Saved data entries:
============================================================

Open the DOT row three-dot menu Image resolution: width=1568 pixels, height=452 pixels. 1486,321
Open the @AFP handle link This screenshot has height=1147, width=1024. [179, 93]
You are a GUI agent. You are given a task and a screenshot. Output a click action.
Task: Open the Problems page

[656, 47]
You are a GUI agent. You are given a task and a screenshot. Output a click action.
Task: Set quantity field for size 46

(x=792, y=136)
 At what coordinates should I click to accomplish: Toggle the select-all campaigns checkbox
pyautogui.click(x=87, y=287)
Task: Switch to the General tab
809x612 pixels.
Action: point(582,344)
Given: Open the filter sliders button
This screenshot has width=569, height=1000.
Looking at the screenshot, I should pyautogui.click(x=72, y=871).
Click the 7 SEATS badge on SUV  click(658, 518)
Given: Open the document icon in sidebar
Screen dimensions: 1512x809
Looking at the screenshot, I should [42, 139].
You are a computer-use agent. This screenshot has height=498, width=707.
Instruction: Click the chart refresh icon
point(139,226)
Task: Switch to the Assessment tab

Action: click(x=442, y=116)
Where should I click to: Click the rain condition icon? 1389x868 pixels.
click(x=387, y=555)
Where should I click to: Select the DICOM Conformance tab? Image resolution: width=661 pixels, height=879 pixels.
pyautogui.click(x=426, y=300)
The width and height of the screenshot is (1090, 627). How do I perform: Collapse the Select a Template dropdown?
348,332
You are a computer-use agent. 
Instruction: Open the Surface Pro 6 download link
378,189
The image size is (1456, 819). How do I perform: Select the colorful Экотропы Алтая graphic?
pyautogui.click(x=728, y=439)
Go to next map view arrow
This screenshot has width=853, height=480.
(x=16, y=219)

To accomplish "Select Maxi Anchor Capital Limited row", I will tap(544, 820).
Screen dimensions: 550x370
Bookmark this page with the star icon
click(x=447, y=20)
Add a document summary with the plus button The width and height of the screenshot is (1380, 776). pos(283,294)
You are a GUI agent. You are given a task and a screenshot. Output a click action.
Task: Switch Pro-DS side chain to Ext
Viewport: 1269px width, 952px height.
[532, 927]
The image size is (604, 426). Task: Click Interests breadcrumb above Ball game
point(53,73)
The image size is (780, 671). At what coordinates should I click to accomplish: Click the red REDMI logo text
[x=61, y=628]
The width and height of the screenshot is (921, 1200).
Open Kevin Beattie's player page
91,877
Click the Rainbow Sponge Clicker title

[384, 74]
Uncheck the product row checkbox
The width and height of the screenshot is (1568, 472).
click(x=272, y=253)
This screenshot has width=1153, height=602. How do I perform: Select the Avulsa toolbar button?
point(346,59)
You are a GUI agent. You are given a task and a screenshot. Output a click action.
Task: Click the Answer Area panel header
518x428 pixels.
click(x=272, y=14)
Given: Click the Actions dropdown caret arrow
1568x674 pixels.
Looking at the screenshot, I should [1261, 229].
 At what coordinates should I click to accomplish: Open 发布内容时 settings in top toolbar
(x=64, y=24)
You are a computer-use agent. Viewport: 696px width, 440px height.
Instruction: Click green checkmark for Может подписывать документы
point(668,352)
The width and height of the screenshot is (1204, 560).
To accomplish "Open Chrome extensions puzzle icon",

============================================================

- _Goal of the exercise_
In the entries above, find the line holding "Screen dimensions: 550x370" and the line holding "Given: Click the Actions dropdown caret arrow"; print both of them and every line between, exactly, and nothing else.

- _Task result_
Screen dimensions: 550x370
Bookmark this page with the star icon
click(x=447, y=20)
Add a document summary with the plus button The width and height of the screenshot is (1380, 776). pos(283,294)
You are a GUI agent. You are given a task and a screenshot. Output a click action.
Task: Switch Pro-DS side chain to Ext
Viewport: 1269px width, 952px height.
[532, 927]
The image size is (604, 426). Task: Click Interests breadcrumb above Ball game
point(53,73)
The image size is (780, 671). At what coordinates should I click to accomplish: Click the red REDMI logo text
[x=61, y=628]
The width and height of the screenshot is (921, 1200).
Open Kevin Beattie's player page
91,877
Click the Rainbow Sponge Clicker title

[384, 74]
Uncheck the product row checkbox
The width and height of the screenshot is (1568, 472).
click(x=272, y=253)
This screenshot has width=1153, height=602. How do I perform: Select the Avulsa toolbar button?
point(346,59)
You are a GUI agent. You are given a task and a screenshot. Output a click action.
Task: Click the Answer Area panel header
518x428 pixels.
click(x=272, y=14)
Given: Click the Actions dropdown caret arrow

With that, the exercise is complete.